Reading text |
┄┄┄┄┄┄┄┄┄┄

The Deadly Wisdom of Economics
Why Neoclassical economists know nothing about the impact of less energy availability on GDP
The Ukraine War has emphasised Western Europe’s dependence upon Russian energy exports, and a group of mainstream economists decided to consider what might happen to the German economy if Russia effectively reduced the supply of energy to Germany by 10%.
Their conclusion, in a working paper entitled “What if? The macroeconomic and distributional effects for Germany of a stop of energy imports from Russia” (in German, with an English appendix), was comforting: a 10% fall in energy would only reduce GDP by one sixth as much: “economic losses from a -10% energy shock could be up to 1.5% of German GNE … GNE losses of an embargo on Russian energy are small.” (Bachmann et al. 2022a, pp. 2,8).
In a Vox editorial, Bachmann and his co-authors observed that there had been “Public fear-mongering about the catastrophic consequences of an energy embargo from lobby groups and affiliated think tanks”. But they rejected this “fear mongering” because it “does not hold up to academic standards” (Bachmann et al. 2022b).
Which is a pity, because the empirical data shows that, at the global level, the relationship between changes in energy and changes in GDP is 1:1. Figure 1 plots the annual change in energy against the annual change in global GDP between 1970 and 2017, and one fits the other like a glove. If energy falls by 10%, then on the historical record, GDP will fall by the same amount.
So who are you going to trust—the empirical evidence, or assurances from mainstream economists which contradict the empirical evidence?
This situation reminds me of the old Marx Brothers line “who are you going to trust? Me, or your lying eyes?”, and the comment about economists by a former chair of the US President’s Council of Economic Advisers, Walter Heller, that “An economist is someone who says, when an idea works in practice, ‘let’s see if it works in theory.'”
Bachmann rejected the assertion—which is borne out by the empirical data—that the relationship between energy and GDP could be one for one, on the basis of mainstream economic theory: if mainstream theory applies in reality, then the relationship between energy and GDP could not be one for one. He put it this way (I’ll explain the jargon—highlighted in italics below—shortly):
If factors markets are competitive so that factor prices equal marginal products, this then implies that similarly the price of energy jumps to 1/a and the prices of other factors fall to zero… this then also implies that the expenditure share on energy jumps to 100% whereas the expenditure share on other factors falls to 0%. We consider these predictions to be economically nonsensical.

┄┄┄┄┄┄┄┄┄┄

Stored data |

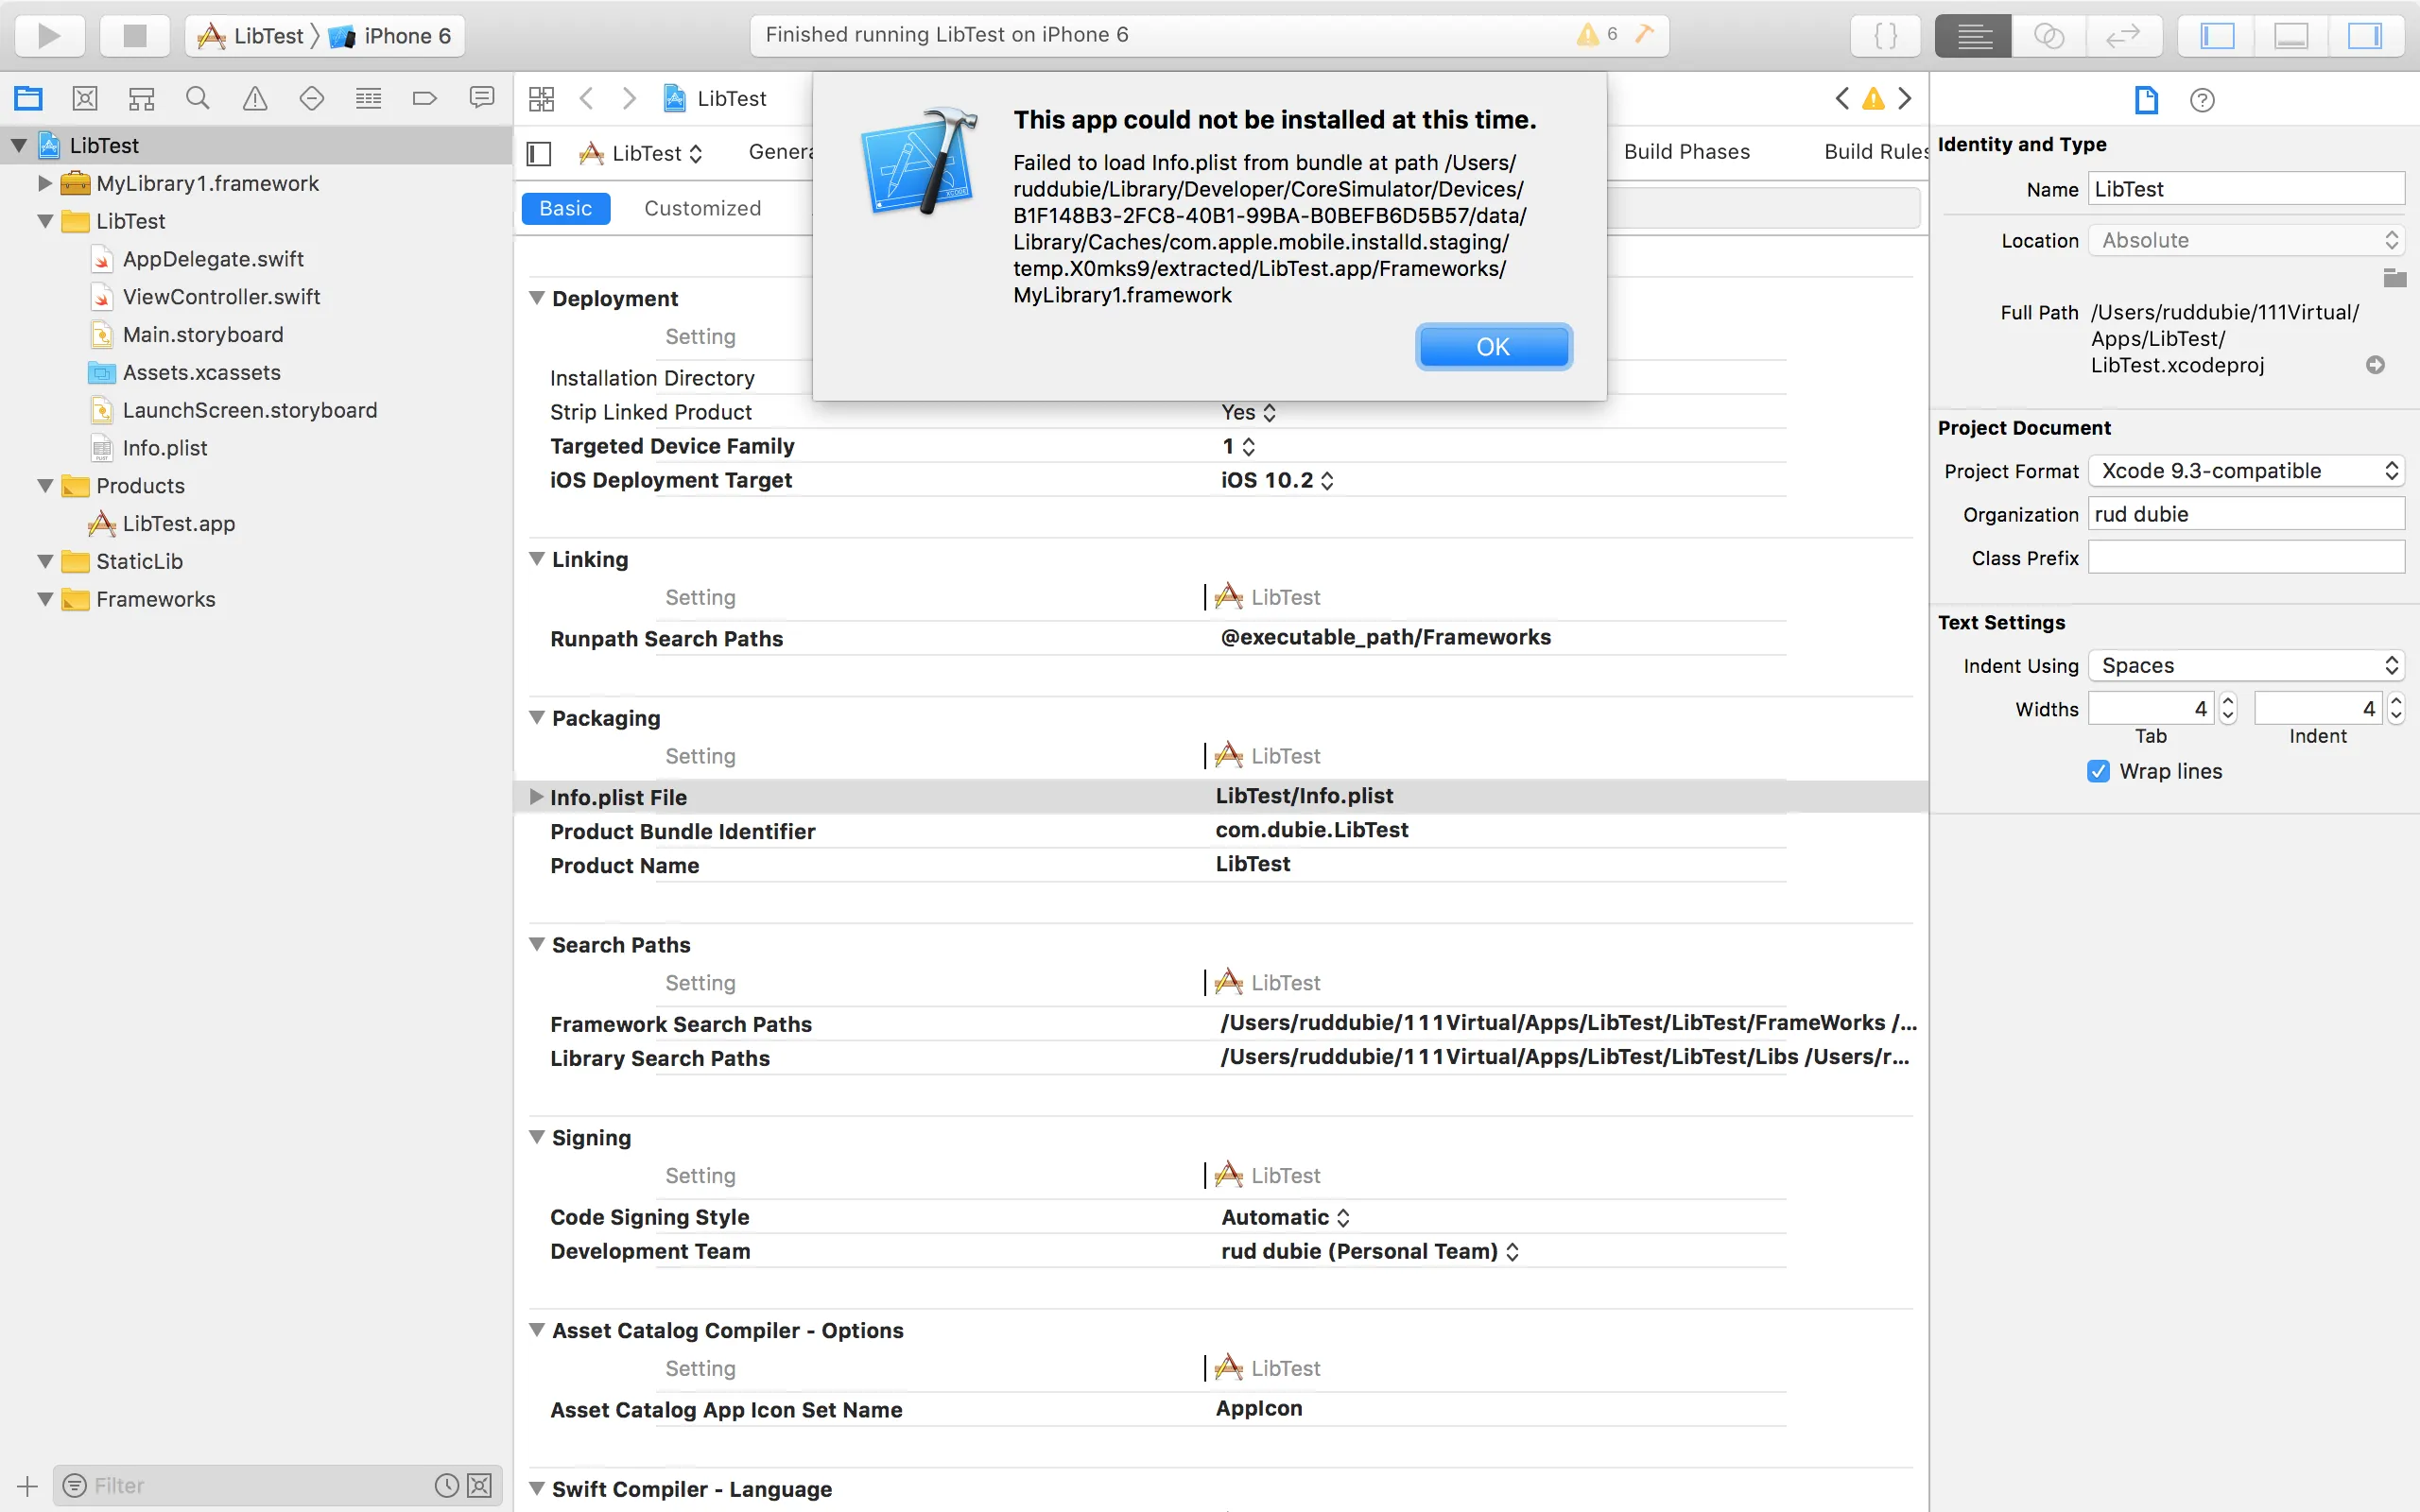This screenshot has width=2420, height=1512.
Task: Increase the Tab width stepper
Action: tap(2227, 701)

┄┄┄┄┄┄┄┄┄┄

Task list |
• 1. Give again the passage of the essay on energy and GDP from "The Deadly Wisdom" to "2022a, pp. 2,8).".
• 2. According to the essay on energy and GDP, which years does Figure 1 cover?

Expected outputs |
• 1.
The Deadly Wisdom of Economics
Why Neoclassical economists know nothing about the impact of less energy availability on GDP
The Ukraine War has emphasised Western Europe’s dependence upon Russian energy exports, and a group of mainstream economists decided to consider what might happen to the German economy if Russia effectively reduced the supply of energy to Germany by 10%.
Their conclusion, in a working paper entitled “What if? The macroeconomic and distributional effects for Germany of a stop of energy imports from Russia” (in German, with an English appendix), was comforting: a 10% fall in energy would only reduce GDP by one sixth as much: “economic losses from a -10% energy shock could be up to 1.5% of German GNE … GNE losses of an embargo on Russian energy are small.” (Bachmann et al. 2022a, pp. 2,8).

• 2. 1970 to 2017.